[START]
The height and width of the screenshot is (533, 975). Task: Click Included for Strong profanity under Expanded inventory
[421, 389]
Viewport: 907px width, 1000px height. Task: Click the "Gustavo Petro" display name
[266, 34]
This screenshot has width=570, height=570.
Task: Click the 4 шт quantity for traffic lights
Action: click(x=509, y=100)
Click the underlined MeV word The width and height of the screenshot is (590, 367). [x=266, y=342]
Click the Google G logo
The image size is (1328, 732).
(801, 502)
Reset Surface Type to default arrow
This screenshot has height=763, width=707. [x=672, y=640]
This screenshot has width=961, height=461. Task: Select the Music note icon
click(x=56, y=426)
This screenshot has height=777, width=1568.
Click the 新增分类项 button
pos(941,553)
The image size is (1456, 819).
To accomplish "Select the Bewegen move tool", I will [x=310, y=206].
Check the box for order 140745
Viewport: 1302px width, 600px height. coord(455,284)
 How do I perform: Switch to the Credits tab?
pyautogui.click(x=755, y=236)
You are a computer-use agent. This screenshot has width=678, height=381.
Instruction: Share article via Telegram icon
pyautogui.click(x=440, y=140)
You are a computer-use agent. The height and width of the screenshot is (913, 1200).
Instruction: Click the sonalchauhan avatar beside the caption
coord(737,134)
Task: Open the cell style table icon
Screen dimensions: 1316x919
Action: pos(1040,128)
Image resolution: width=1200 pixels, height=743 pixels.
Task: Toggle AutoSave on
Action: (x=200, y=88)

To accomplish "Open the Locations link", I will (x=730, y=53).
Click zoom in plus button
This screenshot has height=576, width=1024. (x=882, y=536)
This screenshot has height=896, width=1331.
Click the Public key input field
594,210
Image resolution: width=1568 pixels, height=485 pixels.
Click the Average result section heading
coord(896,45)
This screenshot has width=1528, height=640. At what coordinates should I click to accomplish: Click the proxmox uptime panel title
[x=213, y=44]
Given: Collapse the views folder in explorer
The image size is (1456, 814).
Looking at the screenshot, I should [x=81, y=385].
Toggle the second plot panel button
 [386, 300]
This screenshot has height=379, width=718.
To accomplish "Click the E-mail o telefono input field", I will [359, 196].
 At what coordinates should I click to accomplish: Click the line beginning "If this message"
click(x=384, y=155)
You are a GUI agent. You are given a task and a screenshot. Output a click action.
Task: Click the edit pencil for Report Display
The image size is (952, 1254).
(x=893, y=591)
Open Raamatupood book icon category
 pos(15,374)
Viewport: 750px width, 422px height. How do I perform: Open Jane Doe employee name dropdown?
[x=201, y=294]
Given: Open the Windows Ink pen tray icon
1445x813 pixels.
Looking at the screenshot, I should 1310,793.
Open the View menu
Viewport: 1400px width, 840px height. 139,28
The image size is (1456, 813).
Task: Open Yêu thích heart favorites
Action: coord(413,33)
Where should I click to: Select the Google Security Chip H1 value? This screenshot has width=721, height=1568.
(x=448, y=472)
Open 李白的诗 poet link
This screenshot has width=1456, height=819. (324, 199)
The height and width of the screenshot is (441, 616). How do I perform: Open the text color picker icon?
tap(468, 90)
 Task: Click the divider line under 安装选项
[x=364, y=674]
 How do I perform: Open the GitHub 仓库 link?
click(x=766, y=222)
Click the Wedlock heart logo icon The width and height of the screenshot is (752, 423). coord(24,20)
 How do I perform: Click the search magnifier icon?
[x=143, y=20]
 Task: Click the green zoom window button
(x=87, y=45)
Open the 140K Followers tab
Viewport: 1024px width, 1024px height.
[END]
* GIVEN TASK
Rewrite the lines above as a numbered list, leaving out any blank lines.

* WRITTEN ANSWER
1. The height and width of the screenshot is (533, 975). Task: Click Included for Strong profanity under Expanded inventory
2. [421, 389]
3. Viewport: 907px width, 1000px height. Task: Click the "Gustavo Petro" display name
4. [266, 34]
5. This screenshot has width=570, height=570.
6. Task: Click the 4 шт quantity for traffic lights
7. Action: click(x=509, y=100)
8. Click the underlined MeV word The width and height of the screenshot is (590, 367). [x=266, y=342]
9. Click the Google G logo
10. The image size is (1328, 732).
11. (801, 502)
12. Reset Surface Type to default arrow
13. This screenshot has height=763, width=707. [x=672, y=640]
14. This screenshot has width=961, height=461. Task: Select the Music note icon
15. click(x=56, y=426)
16. This screenshot has height=777, width=1568.
17. Click the 新增分类项 button
18. pos(941,553)
19. The image size is (1456, 819).
20. To accomplish "Select the Bewegen move tool", I will [x=310, y=206].
21. Check the box for order 140745
22. Viewport: 1302px width, 600px height. coord(455,284)
23.  How do I perform: Switch to the Credits tab?
24. pyautogui.click(x=755, y=236)
25. You are a computer-use agent. This screenshot has width=678, height=381.
26. Instruction: Share article via Telegram icon
27. pyautogui.click(x=440, y=140)
28. You are a computer-use agent. The height and width of the screenshot is (913, 1200).
29. Instruction: Click the sonalchauhan avatar beside the caption
30. coord(737,134)
31. Task: Open the cell style table icon
32. Screen dimensions: 1316x919
33. Action: pos(1040,128)
34. Image resolution: width=1200 pixels, height=743 pixels.
35. Task: Toggle AutoSave on
36. Action: (x=200, y=88)
37. To accomplish "Open the Locations link", I will (x=730, y=53).
38. Click zoom in plus button
39. This screenshot has height=576, width=1024. (x=882, y=536)
40. This screenshot has height=896, width=1331.
41. Click the Public key input field
42. 594,210
43. Image resolution: width=1568 pixels, height=485 pixels.
44. Click the Average result section heading
45. coord(896,45)
46. This screenshot has width=1528, height=640. At what coordinates should I click to accomplish: Click the proxmox uptime panel title
47. [x=213, y=44]
48. Given: Collapse the views folder in explorer
49. The image size is (1456, 814).
50. Looking at the screenshot, I should [x=81, y=385].
51. Toggle the second plot panel button
52.  [386, 300]
53. This screenshot has height=379, width=718.
54. To accomplish "Click the E-mail o telefono input field", I will [359, 196].
55.  At what coordinates should I click to accomplish: Click the line beginning "If this message"
56. click(x=384, y=155)
57. You are a GUI agent. You are given a task and a screenshot. Output a click action.
58. Task: Click the edit pencil for Report Display
59. The image size is (952, 1254).
60. (x=893, y=591)
61. Open Raamatupood book icon category
62.  pos(15,374)
63. Viewport: 750px width, 422px height. How do I perform: Open Jane Doe employee name dropdown?
64. [x=201, y=294]
65. Given: Open the Windows Ink pen tray icon
66. 1445x813 pixels.
67. Looking at the screenshot, I should 1310,793.
68. Open the View menu
69. Viewport: 1400px width, 840px height. 139,28
70. The image size is (1456, 813).
71. Task: Open Yêu thích heart favorites
72. Action: coord(413,33)
73. Where should I click to: Select the Google Security Chip H1 value? This screenshot has width=721, height=1568.
74. (x=448, y=472)
75. Open 李白的诗 poet link
76. This screenshot has width=1456, height=819. (324, 199)
77. The height and width of the screenshot is (441, 616). How do I perform: Open the text color picker icon?
78. tap(468, 90)
79.  Task: Click the divider line under 安装选项
80. [x=364, y=674]
81.  How do I perform: Open the GitHub 仓库 link?
82. click(x=766, y=222)
83. Click the Wedlock heart logo icon The width and height of the screenshot is (752, 423). coord(24,20)
84.  How do I perform: Click the search magnifier icon?
85. [x=143, y=20]
86.  Task: Click the green zoom window button
87. (x=87, y=45)
88. Open the 140K Followers tab
89. Viewport: 1024px width, 1024px height.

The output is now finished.